Reading text:
# New Zealand pics - the B&W -



## doenoe (May 16, 2007)

Here are some black and white pics i made on my trip in New Zealand
#1





#2




#3




#4




#5




#6




#7




#8





You can see more here: http://www.daanschouwe.nl/Nieuw Zeeland/Index

Thanks for looking 
Greetz Daan


----------



## lostprophet (May 16, 2007)

great shots there Daan #1 is my fave


----------



## L. Wood (May 16, 2007)

Daan,
      I have just been to New Zealand, and sadly my pictures, are only a fraction as beautiful as yours. I am so impressed. Thankyou for posting. Your images are inspiring.


----------



## schumionbike (May 16, 2007)

wow, great images, can't even pick a favorite


----------



## Jeff Canes (May 16, 2007)

nice my favs are 6 & 8


----------



## cedew (May 16, 2007)

Great set, thanks for taking a moment to share these.


----------



## doenoe (May 17, 2007)

thanks for the comments guys


----------



## Mohain (May 17, 2007)

More great pics Daan, especially the first 3. Looks like you're having a blast over there :thumbup:


----------



## Kristen6877 (May 17, 2007)

Great shots.  I like #'s 1 & 6.....

~Kristen


----------



## Tangerini (May 17, 2007)

Oh my, I think I'm on beautiful photo overload.


----------



## taperjeangirl. (May 17, 2007)

Wow those were beautiful! Very good job!


----------



## Alex_B (May 17, 2007)

i like #6 alot, and the last one 

#2 could maybe benefit from a different crop, maybe 2:1


----------



## doenoe (May 18, 2007)

thanks for the compliments 
And yes, i really had a blast. It was the greatest thing ever. Im so glad i made this trip 
Maybe im gonna try a different crop later on.


----------

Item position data

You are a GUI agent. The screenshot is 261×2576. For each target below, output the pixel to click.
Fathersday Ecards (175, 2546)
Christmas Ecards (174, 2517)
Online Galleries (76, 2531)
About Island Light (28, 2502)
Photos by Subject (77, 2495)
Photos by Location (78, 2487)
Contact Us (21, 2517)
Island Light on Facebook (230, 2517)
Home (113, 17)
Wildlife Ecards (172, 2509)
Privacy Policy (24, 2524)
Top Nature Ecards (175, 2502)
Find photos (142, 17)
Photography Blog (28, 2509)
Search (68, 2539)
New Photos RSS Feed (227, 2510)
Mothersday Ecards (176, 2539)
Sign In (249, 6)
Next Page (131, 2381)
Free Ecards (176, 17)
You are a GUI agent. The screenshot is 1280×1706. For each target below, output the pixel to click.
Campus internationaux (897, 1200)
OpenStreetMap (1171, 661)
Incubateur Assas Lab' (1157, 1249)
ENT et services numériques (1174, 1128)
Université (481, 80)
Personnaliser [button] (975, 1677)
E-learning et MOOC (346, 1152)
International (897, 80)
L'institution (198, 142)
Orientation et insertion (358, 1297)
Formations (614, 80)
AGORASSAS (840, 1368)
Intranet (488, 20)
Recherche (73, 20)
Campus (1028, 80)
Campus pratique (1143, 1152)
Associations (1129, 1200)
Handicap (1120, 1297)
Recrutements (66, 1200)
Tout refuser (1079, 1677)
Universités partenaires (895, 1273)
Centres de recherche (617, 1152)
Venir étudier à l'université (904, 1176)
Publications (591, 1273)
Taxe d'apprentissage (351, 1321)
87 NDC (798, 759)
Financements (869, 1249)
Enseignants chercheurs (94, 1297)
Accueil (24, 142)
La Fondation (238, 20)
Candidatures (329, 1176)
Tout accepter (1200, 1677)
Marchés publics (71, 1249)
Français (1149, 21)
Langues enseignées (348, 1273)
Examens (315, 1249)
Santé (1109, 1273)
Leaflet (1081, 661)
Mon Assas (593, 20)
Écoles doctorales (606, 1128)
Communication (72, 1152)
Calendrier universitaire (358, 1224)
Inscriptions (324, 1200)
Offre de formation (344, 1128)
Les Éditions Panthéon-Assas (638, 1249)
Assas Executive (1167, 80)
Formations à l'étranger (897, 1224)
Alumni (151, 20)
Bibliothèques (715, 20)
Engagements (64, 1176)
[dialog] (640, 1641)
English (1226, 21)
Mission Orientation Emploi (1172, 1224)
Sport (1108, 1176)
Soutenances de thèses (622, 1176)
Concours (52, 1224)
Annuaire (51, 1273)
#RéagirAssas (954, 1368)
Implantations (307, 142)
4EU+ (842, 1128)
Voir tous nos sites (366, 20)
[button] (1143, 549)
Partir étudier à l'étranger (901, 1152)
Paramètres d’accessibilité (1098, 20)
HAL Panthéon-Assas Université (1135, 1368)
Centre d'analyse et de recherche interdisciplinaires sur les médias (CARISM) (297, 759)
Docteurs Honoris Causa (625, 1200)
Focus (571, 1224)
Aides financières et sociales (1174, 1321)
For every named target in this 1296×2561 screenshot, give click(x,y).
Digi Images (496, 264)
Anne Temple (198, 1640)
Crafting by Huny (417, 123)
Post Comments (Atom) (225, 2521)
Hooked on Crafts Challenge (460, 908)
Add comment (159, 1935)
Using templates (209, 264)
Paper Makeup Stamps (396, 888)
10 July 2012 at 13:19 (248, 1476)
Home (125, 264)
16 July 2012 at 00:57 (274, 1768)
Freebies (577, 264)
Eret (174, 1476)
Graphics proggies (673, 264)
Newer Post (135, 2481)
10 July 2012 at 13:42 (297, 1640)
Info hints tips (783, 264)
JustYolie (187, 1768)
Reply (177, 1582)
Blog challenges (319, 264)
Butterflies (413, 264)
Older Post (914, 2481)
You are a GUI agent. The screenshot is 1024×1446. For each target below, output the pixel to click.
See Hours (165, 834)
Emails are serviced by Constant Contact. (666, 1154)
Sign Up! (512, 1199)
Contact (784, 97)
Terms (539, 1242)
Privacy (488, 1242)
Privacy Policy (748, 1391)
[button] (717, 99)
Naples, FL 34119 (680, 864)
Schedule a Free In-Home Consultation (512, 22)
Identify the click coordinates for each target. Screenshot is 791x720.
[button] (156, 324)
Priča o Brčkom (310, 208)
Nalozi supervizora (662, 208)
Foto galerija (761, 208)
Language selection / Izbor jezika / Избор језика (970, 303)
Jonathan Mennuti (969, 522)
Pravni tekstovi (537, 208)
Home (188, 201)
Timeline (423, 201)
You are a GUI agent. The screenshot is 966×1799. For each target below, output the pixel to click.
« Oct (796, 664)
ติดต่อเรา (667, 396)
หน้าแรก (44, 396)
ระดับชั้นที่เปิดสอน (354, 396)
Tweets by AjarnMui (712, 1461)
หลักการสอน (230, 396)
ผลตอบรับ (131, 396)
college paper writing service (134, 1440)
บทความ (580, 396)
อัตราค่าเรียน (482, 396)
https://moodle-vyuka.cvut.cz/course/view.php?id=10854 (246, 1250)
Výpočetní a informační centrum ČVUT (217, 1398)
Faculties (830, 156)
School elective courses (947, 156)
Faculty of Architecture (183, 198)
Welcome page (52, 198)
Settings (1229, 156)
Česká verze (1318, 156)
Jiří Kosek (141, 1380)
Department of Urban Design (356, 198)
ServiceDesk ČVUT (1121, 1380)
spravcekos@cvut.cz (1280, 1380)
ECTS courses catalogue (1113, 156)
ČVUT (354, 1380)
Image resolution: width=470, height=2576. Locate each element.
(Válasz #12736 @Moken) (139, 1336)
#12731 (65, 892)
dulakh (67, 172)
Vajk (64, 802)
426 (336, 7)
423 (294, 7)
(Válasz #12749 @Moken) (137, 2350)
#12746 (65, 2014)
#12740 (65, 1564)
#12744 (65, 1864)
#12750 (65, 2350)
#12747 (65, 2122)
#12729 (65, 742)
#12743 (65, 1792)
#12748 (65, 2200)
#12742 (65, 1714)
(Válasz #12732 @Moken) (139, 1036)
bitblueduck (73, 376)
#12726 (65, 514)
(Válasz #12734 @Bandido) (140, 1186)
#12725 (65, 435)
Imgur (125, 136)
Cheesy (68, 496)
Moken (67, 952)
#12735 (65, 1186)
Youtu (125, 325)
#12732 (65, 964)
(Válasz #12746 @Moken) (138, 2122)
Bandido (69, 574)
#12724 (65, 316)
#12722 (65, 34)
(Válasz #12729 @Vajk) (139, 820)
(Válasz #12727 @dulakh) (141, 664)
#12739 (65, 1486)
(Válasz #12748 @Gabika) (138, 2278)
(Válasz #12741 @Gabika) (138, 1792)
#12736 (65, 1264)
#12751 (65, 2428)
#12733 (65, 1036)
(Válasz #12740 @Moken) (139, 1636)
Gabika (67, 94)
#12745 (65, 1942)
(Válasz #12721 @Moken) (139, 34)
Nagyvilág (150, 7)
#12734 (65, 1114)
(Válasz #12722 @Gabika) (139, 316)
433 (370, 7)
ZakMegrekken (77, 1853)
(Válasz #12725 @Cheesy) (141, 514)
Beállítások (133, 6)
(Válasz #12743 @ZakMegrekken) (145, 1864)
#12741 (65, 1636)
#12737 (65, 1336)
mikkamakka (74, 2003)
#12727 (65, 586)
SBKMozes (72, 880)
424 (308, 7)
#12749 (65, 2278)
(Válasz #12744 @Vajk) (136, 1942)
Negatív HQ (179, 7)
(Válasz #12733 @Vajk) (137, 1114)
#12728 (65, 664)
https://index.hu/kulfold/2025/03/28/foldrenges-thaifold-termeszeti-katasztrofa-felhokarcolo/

What to do:
a: Please quote the New Zealand photo thread from "## Kristen6877 (May" through "beautiful photo overload.".
b: In the New Zealand photo thread, what crop ratio did Alex_B suggest for #2?
c: List every username that posted in the New Zealand photo thread on May 16, 2007.

Expected responses:
a:
## Kristen6877 (May 17, 2007)

Great shots.  I like #'s 1 & 6.....

~Kristen


----------



## Tangerini (May 17, 2007)

Oh my, I think I'm on beautiful photo overload.

b: 2:1

c: doenoe, lostprophet, L. Wood, schumionbike, Jeff Canes, cedew